* **Data to examine**:
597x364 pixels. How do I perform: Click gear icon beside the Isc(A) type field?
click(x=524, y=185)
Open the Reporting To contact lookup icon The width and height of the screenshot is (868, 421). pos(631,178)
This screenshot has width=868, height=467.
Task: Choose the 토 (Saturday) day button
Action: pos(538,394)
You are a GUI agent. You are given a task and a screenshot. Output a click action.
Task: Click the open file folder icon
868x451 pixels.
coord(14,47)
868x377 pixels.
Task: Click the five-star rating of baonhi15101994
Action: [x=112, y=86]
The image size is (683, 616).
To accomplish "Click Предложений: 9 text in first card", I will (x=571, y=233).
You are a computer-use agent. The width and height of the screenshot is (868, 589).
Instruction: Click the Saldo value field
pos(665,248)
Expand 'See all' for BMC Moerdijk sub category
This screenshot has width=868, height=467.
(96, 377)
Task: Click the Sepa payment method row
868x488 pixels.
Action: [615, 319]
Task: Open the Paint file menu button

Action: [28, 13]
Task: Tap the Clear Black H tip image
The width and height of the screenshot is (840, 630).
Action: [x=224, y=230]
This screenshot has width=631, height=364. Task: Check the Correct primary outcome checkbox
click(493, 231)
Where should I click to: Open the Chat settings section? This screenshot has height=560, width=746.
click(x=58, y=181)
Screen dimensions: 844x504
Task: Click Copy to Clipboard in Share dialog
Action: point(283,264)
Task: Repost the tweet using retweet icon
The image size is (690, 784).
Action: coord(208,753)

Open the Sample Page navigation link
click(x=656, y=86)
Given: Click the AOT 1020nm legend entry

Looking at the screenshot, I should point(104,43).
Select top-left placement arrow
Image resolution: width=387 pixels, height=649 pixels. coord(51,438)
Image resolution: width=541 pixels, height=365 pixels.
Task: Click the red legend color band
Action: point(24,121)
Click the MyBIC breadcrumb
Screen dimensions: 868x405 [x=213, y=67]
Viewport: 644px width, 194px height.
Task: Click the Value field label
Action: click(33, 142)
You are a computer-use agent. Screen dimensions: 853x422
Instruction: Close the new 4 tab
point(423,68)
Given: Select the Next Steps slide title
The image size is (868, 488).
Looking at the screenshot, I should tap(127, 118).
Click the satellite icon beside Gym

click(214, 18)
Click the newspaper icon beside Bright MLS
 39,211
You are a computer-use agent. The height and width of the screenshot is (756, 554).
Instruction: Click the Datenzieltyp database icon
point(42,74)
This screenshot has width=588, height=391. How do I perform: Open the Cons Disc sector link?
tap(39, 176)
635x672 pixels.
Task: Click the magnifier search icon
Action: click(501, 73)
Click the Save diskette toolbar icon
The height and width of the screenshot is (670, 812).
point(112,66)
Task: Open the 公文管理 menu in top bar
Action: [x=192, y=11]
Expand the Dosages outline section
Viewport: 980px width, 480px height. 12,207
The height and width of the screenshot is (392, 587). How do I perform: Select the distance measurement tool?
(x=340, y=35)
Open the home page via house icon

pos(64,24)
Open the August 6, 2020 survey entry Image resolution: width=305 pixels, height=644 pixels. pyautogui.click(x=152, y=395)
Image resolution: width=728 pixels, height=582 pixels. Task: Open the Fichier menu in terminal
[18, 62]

* **The problem**:
Among the lines of the entries above, count those containing the string "agent". Write the number alone.

* **Your solution**:
4